Your answer must be every line of the data that contains "agent".

#####

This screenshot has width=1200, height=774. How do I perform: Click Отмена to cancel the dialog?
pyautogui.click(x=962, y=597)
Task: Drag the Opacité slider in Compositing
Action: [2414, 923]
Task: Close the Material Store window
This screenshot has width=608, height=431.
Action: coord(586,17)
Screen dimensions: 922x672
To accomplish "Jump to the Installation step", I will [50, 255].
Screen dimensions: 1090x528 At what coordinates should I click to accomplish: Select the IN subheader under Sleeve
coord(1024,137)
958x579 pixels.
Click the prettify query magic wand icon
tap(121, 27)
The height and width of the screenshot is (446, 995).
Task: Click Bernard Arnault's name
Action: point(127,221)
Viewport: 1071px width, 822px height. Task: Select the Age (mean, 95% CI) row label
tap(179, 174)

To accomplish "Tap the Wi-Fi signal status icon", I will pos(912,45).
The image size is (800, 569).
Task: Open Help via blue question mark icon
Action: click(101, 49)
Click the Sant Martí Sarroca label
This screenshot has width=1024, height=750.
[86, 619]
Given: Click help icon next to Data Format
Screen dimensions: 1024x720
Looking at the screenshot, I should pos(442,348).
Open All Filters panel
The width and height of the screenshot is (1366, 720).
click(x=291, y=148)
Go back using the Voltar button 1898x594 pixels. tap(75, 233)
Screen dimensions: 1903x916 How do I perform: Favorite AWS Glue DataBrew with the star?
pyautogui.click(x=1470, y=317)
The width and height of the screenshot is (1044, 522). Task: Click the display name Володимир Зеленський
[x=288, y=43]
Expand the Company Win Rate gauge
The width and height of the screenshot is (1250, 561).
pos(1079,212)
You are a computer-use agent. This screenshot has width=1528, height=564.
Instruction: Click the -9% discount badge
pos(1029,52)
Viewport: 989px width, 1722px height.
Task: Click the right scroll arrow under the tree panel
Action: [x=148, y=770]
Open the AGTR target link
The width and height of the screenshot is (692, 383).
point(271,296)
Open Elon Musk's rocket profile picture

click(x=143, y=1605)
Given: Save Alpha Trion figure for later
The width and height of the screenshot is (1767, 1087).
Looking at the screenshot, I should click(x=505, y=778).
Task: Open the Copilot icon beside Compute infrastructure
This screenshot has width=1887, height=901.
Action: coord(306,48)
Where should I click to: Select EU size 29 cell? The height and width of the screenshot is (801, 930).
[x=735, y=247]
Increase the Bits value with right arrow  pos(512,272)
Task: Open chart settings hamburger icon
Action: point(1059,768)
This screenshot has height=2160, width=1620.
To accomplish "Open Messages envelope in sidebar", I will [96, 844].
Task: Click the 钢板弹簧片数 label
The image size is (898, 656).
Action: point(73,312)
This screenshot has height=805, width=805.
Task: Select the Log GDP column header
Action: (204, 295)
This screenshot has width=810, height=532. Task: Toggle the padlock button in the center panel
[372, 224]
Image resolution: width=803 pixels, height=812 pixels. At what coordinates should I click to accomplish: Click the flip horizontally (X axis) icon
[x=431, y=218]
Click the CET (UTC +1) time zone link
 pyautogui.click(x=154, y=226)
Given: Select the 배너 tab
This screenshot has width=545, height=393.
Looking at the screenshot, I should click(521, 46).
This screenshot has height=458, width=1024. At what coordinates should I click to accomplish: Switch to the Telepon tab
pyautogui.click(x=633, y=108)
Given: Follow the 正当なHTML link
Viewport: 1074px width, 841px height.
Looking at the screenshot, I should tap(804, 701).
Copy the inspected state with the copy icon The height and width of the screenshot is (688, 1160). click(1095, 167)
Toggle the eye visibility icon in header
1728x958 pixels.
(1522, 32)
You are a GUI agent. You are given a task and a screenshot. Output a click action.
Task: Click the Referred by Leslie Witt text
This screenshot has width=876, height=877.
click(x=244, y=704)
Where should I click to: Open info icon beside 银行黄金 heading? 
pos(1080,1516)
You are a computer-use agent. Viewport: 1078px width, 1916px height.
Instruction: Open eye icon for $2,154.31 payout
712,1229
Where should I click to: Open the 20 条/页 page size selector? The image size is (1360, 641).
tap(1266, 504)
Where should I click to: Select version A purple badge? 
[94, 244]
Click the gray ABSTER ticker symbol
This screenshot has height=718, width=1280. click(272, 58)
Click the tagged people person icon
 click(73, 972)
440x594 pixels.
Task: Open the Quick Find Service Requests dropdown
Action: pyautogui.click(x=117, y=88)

#####

(RESULT BELOW)
You are a computer-use agent. This screenshot has width=1528, height=564.
You are a GUI agent. You are given a task and a screenshot. Output a click action.
You are a computer-use agent. Viewport: 1078px width, 1916px height.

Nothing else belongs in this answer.